If you’d told me a week before the 4 Small Paws open day that everything would go smoothly, I wouldn’t have believed you — and honestly, I’d have had good reason to doubt it.
With internal walls still not fully constructed seven days out, and my team and I touching up paint and hauling out equipment the night before, the lead-up was, in a word, absolute chaos. But when Saturday morning rolled around and the doors swung open at 10:00 AM, something wonderful happened.
People showed up.
Not just a few curious neighbours — a couple of hundred of them, streaming in steadily from the moment we opened. I’d spent the weeks prior doing everything I could to spread the word: posting on Facebook and Instagram, running a small advertising budget across local newspaper and online articles, and — perhaps most importantly — wearing my branded 4 Small Paws t-shirts at every dog park I could find, handing out business cards and flyers to anyone who’d listen.

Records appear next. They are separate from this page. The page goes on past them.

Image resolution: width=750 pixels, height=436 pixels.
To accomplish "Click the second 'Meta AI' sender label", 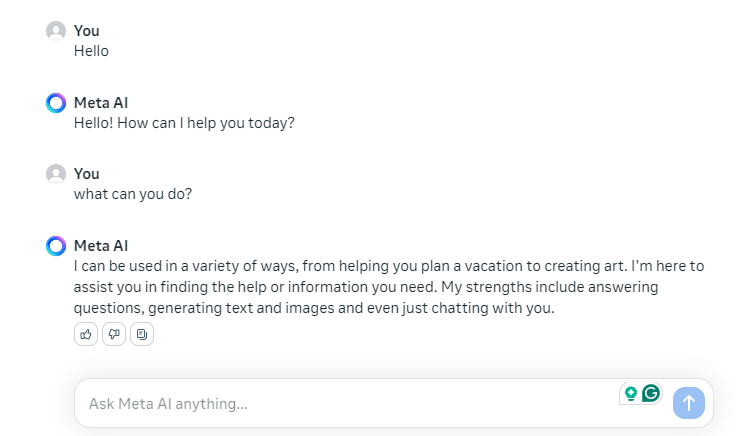I will click(x=101, y=246).
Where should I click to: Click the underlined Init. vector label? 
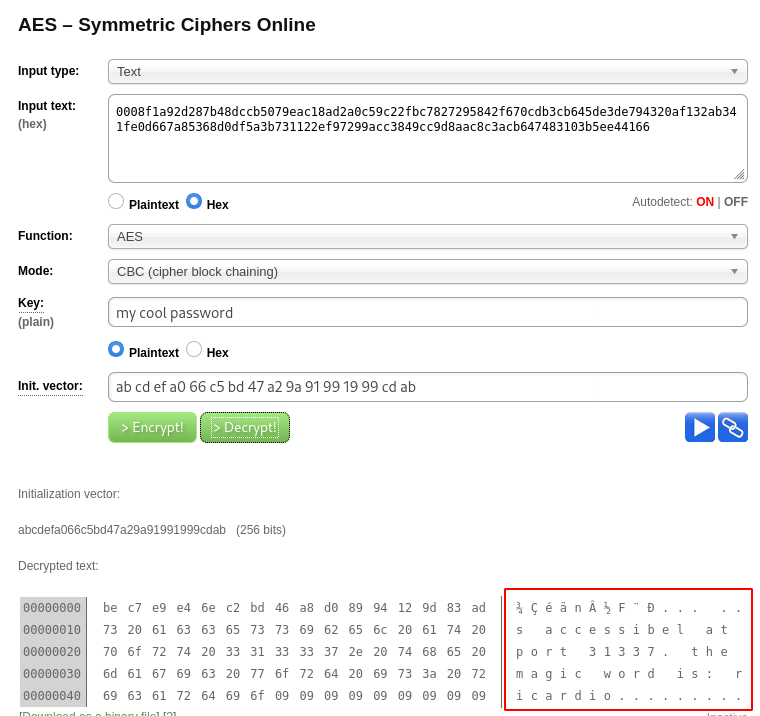click(50, 386)

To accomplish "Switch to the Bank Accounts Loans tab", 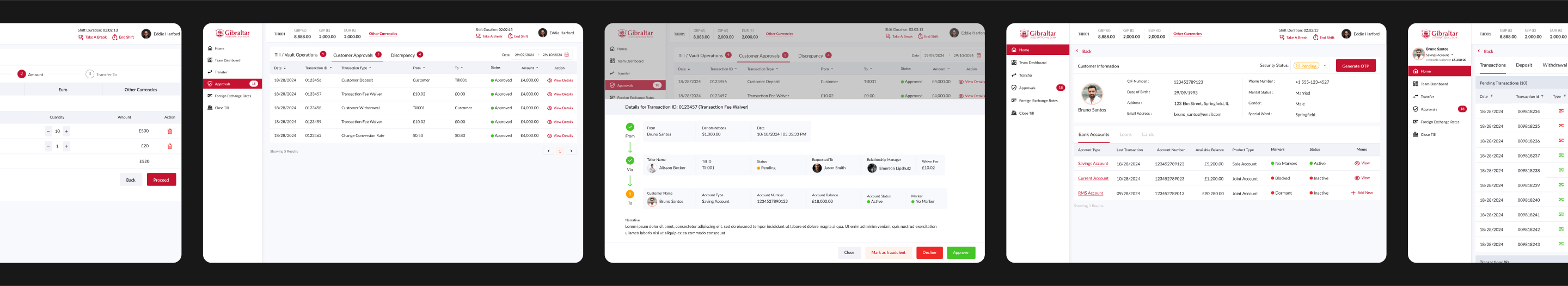I will [x=1125, y=134].
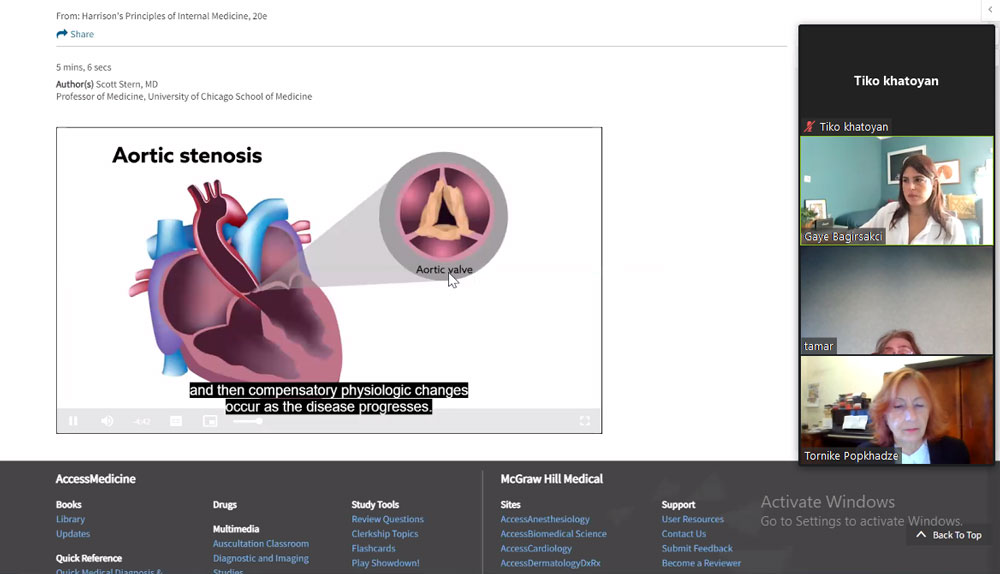Click the Back To Top button
1000x574 pixels.
(x=948, y=535)
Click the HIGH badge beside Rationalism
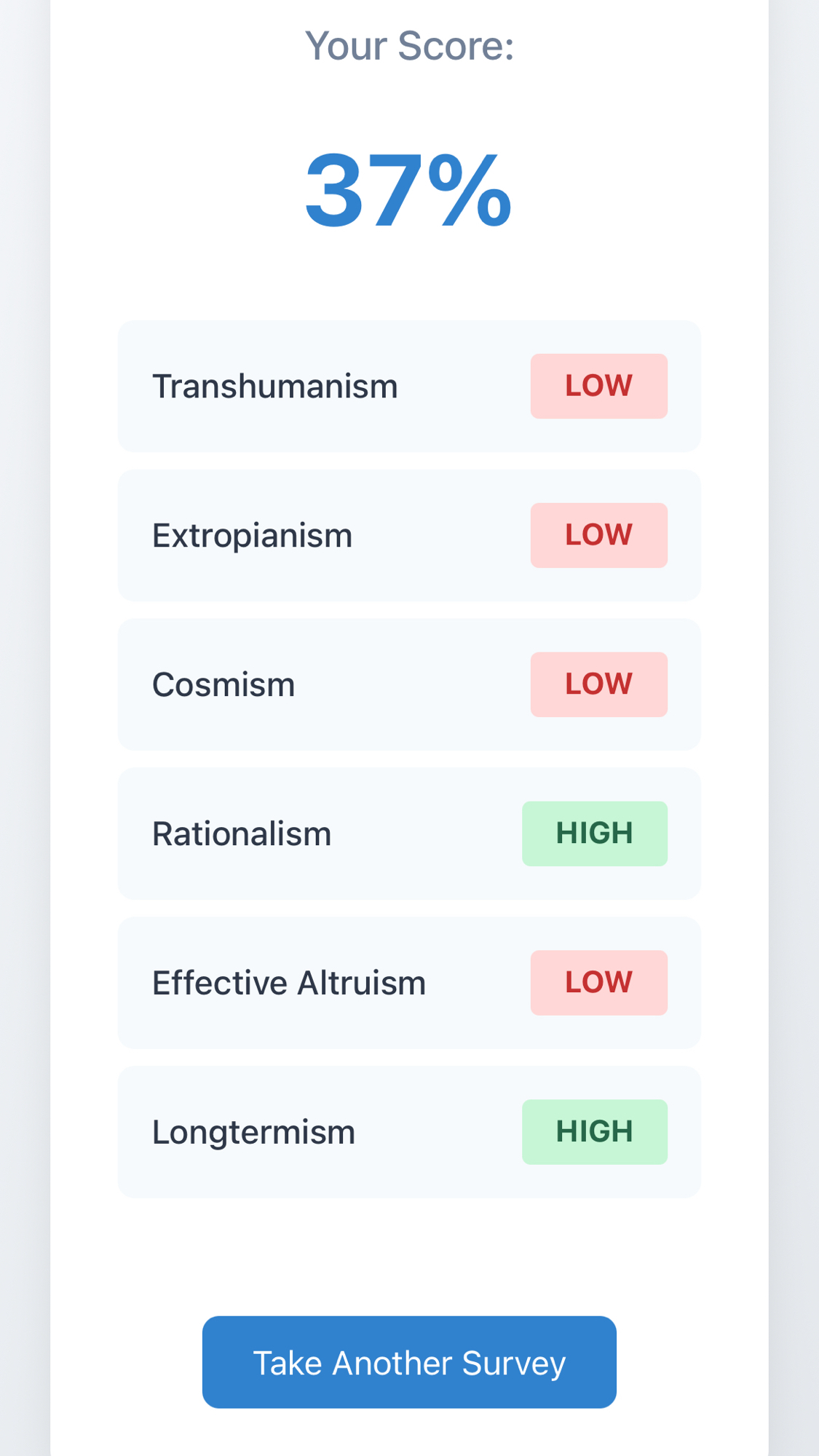The image size is (819, 1456). click(594, 834)
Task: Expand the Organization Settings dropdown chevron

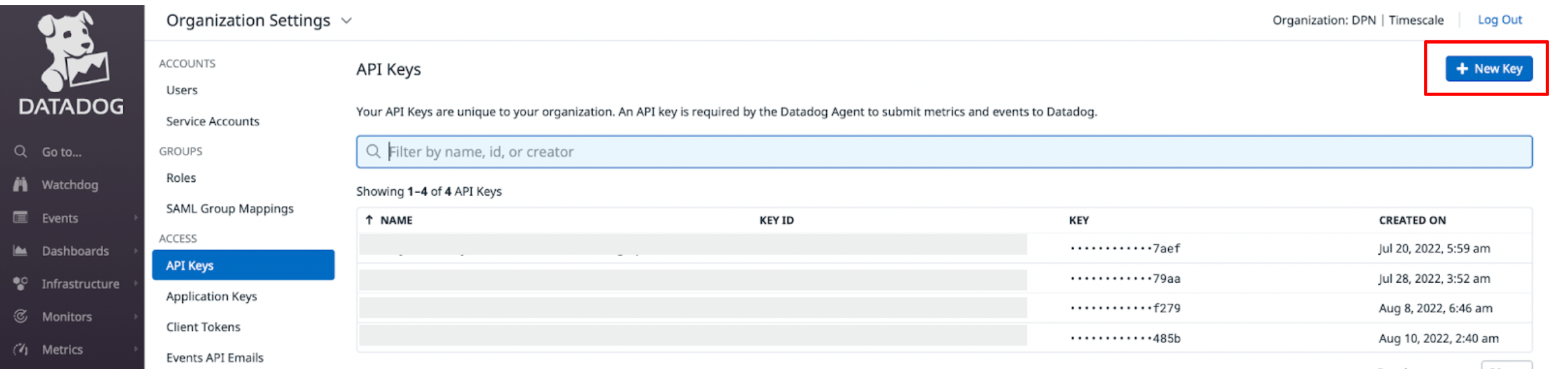Action: [347, 21]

The anxiety in the lead-up was real. Anyone who’s ever put something they care about out into the world knows the feeling — that constant swing between this is going to be great and what if nobody comes? Without a clear feedback loop beyond people liking posts, I genuinely had no way of knowing.
Then the cars started arriving.
The coffee cart worked overtime, burning through the subsidised coffee budget faster than any of us expected. The sausages started running low. Inside and outside the facility, people mingled, explored, and gave me the kind of immediate, genuine feedback that no amount of market research can replicate. One moment stood out above the rest: a nervous corgi — whose owner swore it doesn’t talk to anyone — wandered over and sat down calmly right next to me. If that’s not a sign you’re doing something right, I don’t know what is.
By the end of the day, I think we were all a little shell shocked. The Facebook page filled up with positive comments overnight, and something shifted for me. The theoretical became real. The idea that had driven months of hard work wasn’t just viable — it was wanted.
That day wasn’t just a successful event. It was confirmation that every decision I’d made, every risk I’d taken, and every wall I’d eventually gotten around to building were all worth it.